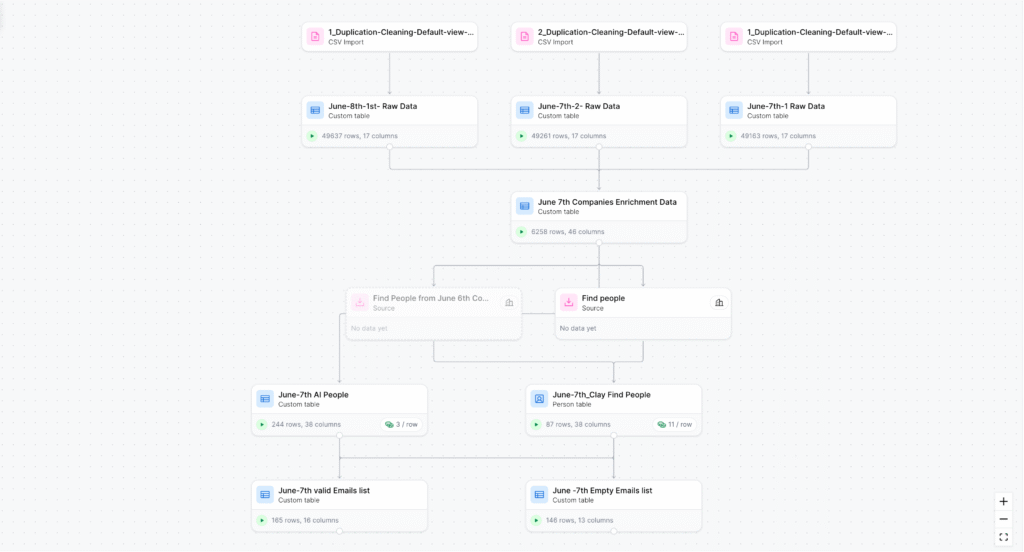The width and height of the screenshot is (1024, 552).
Task: Click the June -7th Empty Emails list table icon
Action: (539, 494)
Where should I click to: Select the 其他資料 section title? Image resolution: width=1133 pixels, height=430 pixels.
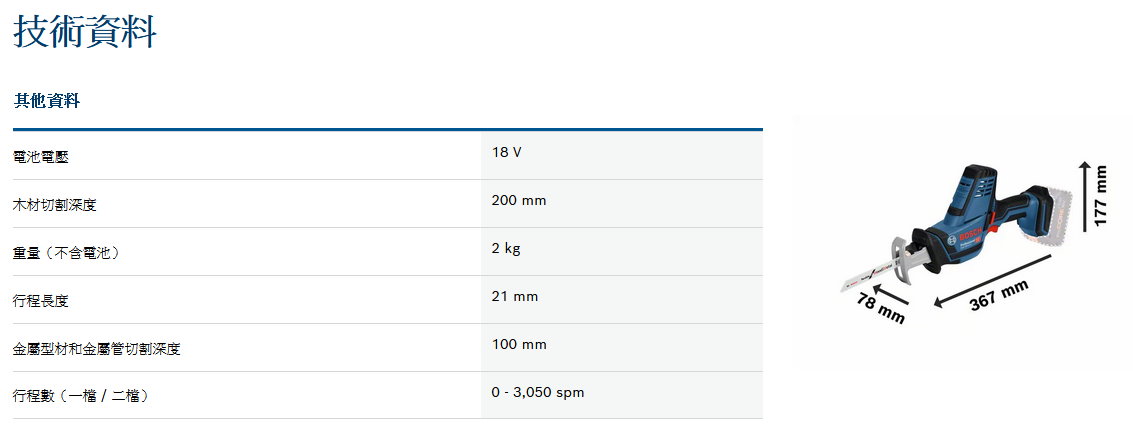[x=47, y=101]
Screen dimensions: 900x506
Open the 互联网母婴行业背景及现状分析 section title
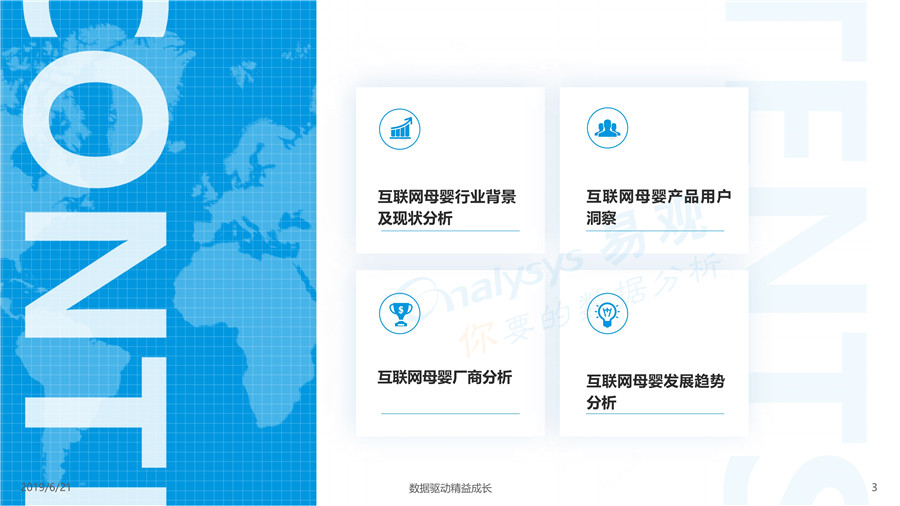(446, 207)
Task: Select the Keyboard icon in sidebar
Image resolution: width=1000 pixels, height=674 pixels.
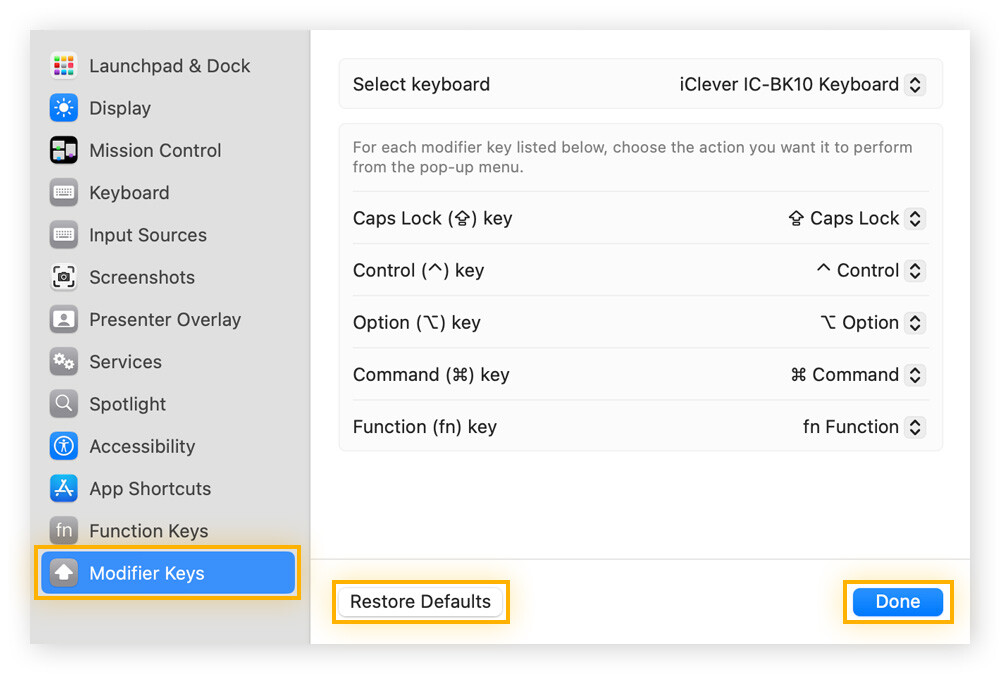Action: 63,192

What you should do: Would you restate word for word only the lines from the line with "Where should I" to the last line above, with the pictures left out?

Answer to the exercise:
Where should I click to: Select the 其他資料 section title? Image resolution: width=1133 pixels, height=430 pixels.
[x=47, y=101]
Screen dimensions: 900x506
Open the 互联网母婴行业背景及现状分析 section title
(446, 207)
Task: Select the Keyboard icon in sidebar
Image resolution: width=1000 pixels, height=674 pixels.
Action: 63,192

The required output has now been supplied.